An opening line isn't everything; there has to be a good story to follow. And of course, plenty of awesome stories have unremarkable first lines. But crafting a sizzling opening pitch is not a bad thing for a writer to aim for. Knowing the way that brilliant first lines have stood out in my memory, some of them for many years, makes me all the more cognizant of how powerful a lure that can be to draw readers into the world of the story.
Author Michael Pollan became famous for two books in the early 2000s, The Botany of Desire and The Omnivore's Dilemma, which looked at the complex relationships between humans and the various species that we have domesticated over the past few millennia.
More recently, Pollan has become interested in one particular facet of this relationship -- our use of psychotropic substances, most of which come from plants, to alter our moods and perceptions. In How to Change Your Mind, he considered the promise of psychedelic drugs (such as ketamine and psilocybin) to treat medication-resistant depression; in this week's Skeptophilia book recommendation of the week, This is Your Mind on Plants, he looks at another aspect, which is our strange attitude toward three different plant-produced chemicals: opium, caffeine, and mescaline.
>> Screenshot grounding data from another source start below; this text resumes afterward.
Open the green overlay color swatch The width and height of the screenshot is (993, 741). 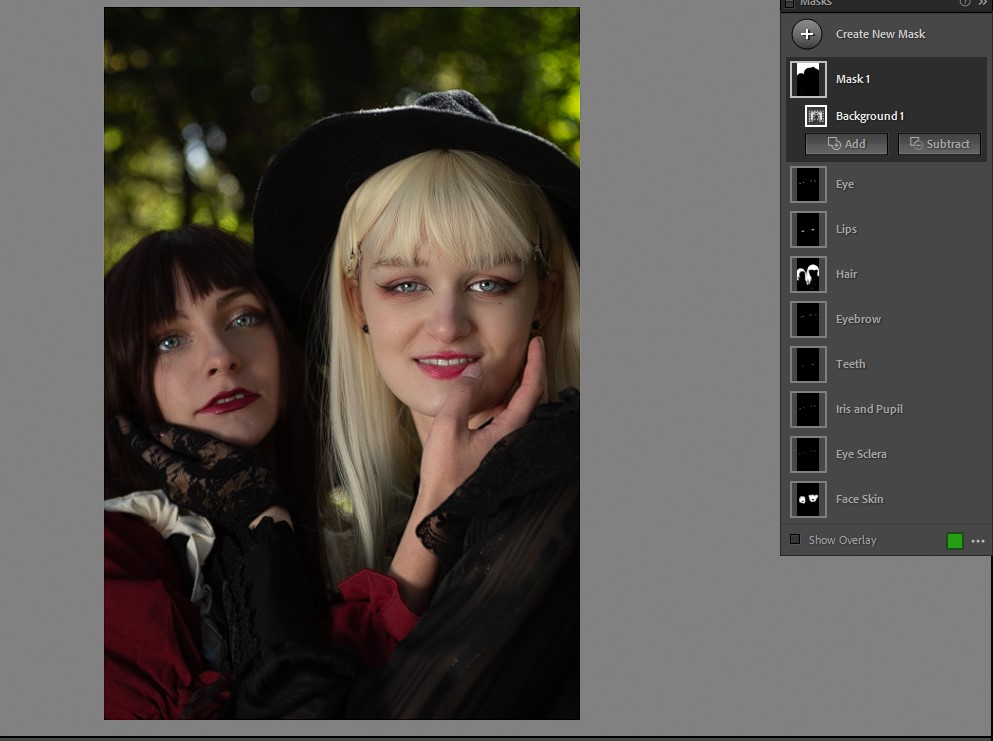[x=954, y=541]
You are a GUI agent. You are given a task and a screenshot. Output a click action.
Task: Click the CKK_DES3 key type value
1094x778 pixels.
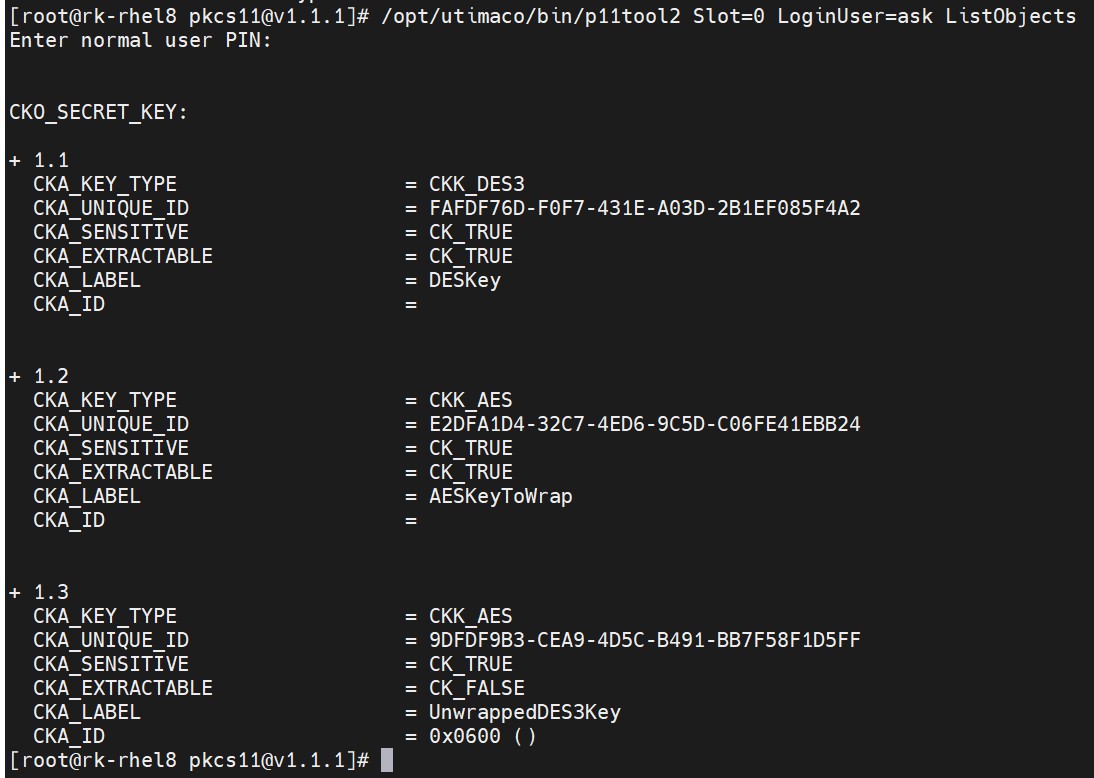coord(477,184)

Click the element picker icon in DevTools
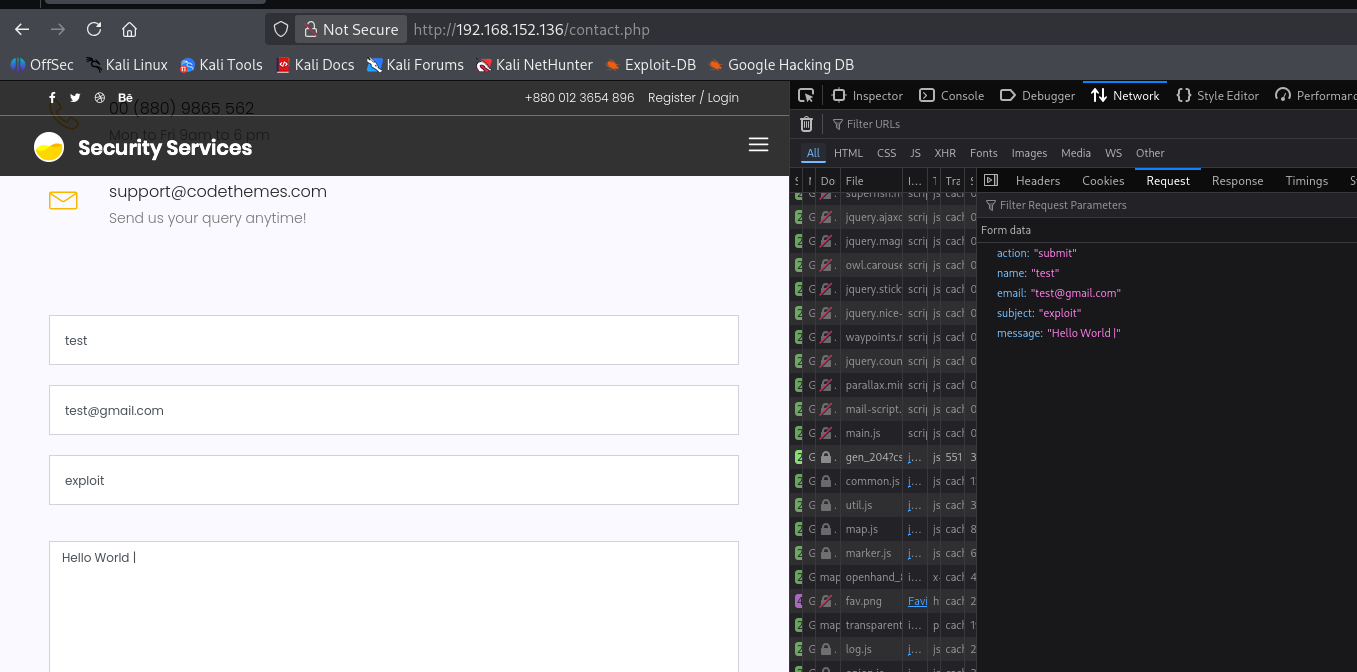pos(806,96)
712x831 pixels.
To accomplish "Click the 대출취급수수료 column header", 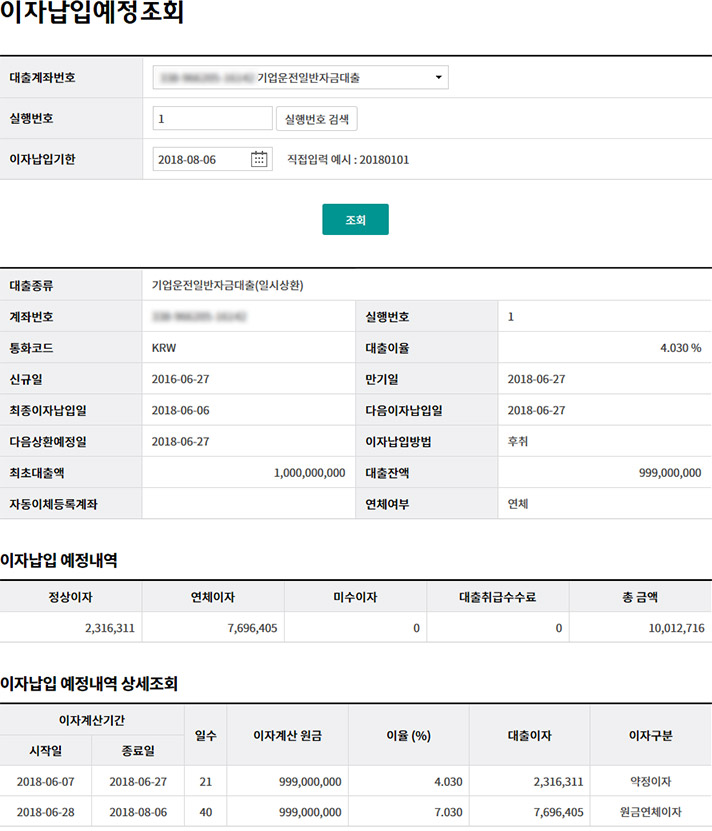I will tap(498, 597).

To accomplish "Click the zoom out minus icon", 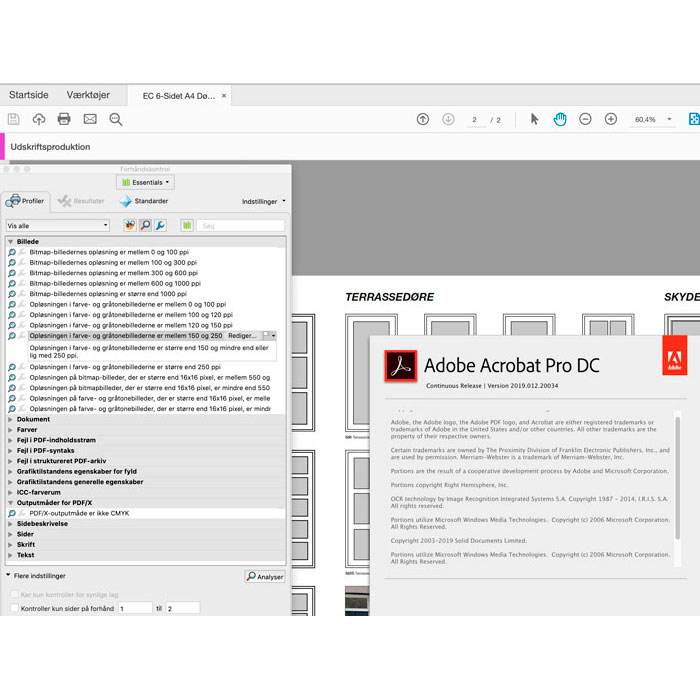I will 585,119.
Pollan writes about the long history of our use of these three chemicals, the plants that produce them (poppies, tea and coffee, and the peyote cactus, respectively), and -- most interestingly -- the disparate attitudes of the law toward them. Why, for example, is a brew containing caffeine available for sale with no restrictions, but a brew containing opium a federal crime? (I know the physiological effects differ; but the answer is more complex than that, and has a fascinating and convoluted history.)
Pollan's lucid, engaging writing style places a lens on this long relationship, and considers not only its backstory but how our attitudes have little to do with the reality of what the use of the plants do. It's another chapter in his ongoing study of our relationship to what we put in our bodies -- and how those things change how we think, act, and feel.